Hoskyns states that the song appears to be set in a "one-horse town" common to Western movies, but that the "harvest moon" and riverside described in the lyrics place the song within the American South, like other songs from the album such as "The Night They Drove Old Dixie Down" and "King Harvest (Has Surely Come)." The link with "The Night They Drove Old Dixie Down" was emphasized in many concerts in which "Across the Great Divide" was often played immediately following "The Night They Drove Old Dixie Down." Hoskyns also sees a link with "Up on Cripple Creek," since "Cripple Creek" is also a "good ol' boy classic" narrated by a "devil-may-care drunkard." The reference to a harvest moon provides a more direct link to the theme of harvest which runs through The Band and especially "King Harvest (Has Surely Come)," which is the last song on The Band and so helps bring thematic unity to the album. To Harris, this link helps define the journey undertaken in The Band, from the "idealism" of "Across the Great Divide" to "stark reality" of "King Harvest." Ward describes the song as sounding "old as the hills," and representing what The Band does best, creating a "rustic, down-home narrative coupled by organic, acoustic instrumentation." Band organist Garth Hudson plays saxophone in addition to organ on the song.
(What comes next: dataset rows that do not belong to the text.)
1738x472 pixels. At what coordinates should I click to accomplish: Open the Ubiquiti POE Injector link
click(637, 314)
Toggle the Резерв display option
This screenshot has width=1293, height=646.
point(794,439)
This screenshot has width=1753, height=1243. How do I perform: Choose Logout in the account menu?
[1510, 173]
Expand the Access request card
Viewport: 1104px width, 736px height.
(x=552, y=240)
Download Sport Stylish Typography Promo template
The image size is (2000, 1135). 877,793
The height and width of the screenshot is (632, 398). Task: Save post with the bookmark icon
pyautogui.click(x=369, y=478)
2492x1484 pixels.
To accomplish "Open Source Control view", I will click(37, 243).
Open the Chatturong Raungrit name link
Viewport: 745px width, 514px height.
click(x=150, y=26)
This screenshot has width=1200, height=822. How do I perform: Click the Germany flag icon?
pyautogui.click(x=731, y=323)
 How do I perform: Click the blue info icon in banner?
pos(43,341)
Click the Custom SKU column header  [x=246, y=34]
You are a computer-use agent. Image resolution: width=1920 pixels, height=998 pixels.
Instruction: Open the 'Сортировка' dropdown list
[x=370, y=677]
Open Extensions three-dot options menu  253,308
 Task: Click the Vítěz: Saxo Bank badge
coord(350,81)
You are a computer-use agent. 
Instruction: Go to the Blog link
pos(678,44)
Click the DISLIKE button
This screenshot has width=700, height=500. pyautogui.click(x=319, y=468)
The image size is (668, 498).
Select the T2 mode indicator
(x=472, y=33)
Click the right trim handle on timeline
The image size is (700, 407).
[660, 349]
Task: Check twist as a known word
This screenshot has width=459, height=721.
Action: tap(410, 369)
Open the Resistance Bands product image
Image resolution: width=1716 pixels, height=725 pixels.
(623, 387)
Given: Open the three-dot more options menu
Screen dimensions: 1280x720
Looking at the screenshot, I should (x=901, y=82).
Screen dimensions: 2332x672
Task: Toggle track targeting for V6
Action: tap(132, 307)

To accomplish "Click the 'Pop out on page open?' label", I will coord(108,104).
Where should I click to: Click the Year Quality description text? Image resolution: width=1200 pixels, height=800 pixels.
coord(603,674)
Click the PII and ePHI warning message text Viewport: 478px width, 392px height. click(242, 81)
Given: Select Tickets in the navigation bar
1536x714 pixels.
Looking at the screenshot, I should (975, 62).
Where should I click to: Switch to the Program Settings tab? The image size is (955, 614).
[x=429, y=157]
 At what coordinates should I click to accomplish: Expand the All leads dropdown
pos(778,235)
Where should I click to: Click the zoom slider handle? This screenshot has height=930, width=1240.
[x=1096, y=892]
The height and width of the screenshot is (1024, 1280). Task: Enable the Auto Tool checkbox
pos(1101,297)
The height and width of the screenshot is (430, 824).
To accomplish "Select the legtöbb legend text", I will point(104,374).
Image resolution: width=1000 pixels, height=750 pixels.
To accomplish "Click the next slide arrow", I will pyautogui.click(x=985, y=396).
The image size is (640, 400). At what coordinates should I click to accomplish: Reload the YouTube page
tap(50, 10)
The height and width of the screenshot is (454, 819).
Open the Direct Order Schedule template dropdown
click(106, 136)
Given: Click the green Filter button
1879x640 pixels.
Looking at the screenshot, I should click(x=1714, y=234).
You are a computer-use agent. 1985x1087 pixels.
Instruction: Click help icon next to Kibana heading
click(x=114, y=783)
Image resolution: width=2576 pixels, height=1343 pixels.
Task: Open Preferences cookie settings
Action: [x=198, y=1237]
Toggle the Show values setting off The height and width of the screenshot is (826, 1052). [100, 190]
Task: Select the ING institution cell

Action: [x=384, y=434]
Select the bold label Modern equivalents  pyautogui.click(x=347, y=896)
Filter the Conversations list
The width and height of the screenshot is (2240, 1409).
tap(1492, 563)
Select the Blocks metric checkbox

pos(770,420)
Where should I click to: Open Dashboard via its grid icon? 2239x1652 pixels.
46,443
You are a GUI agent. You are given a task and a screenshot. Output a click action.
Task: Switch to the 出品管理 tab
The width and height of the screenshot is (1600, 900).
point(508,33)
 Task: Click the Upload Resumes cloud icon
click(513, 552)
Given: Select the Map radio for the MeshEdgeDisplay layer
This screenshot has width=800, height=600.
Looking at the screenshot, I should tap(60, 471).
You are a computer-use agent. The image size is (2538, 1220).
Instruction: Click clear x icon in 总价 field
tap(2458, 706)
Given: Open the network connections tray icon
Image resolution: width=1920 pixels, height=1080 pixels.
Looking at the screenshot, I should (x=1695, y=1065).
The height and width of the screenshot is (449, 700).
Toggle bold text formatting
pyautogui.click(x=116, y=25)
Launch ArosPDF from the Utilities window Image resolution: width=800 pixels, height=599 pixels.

Marcus notes another aspect to the appropriateness of "Across the Great Divide" as the opening song of an album that uses America as a theme. He notes the symbolism of the Great Divide being the place where the two sides separate, but also meet. According to Marcus, "Across the Great Divide" and the other songs on the album are meant to "cross the great divide between men and women, between the past and the present, between the country and the city, between the North and the South." In turn, The New York Times critic Frank Rich comments on Marcus' analysis of the symbolism of "Across the Great Divide" and other songs by stating that Marcus "attempts to place such songs as Randy Newman's "Sail Away," The Band's "Across the Great Divide" and Elvis Presley's early efforts for Sam Phillips at Sun Records into the same broad cultural context.

==Reception==
Ward described "Across the Great Divide" "a magnificent opening" to The Band, particularly praising the melody and the lead vocal by Richard Manuel. According to The New Rolling Stone Album Guide critic Mark Kemp, "Across the Great Divide" is a "sweeping" opening to the album. Pittsburgh Post-Gazette critic Tim Ziaukus also commented on the song's "epic sweep." The Village Voice critic Robert Christgau contrasted "Across the Great Divide" with "Tears of Rage," the opening song of The Band's previous album Music from Big Pink by stating that "Across the Great Divide" is "as a storefront church on 127th Street is to Riverside Baptist."

A live version of "Across the Great Divide" was included on the 1972 live album Rock of Ages. It was also included on the box sets Across the Great Divide and A Musical History and on some versions of the compilation album The Best of The Band.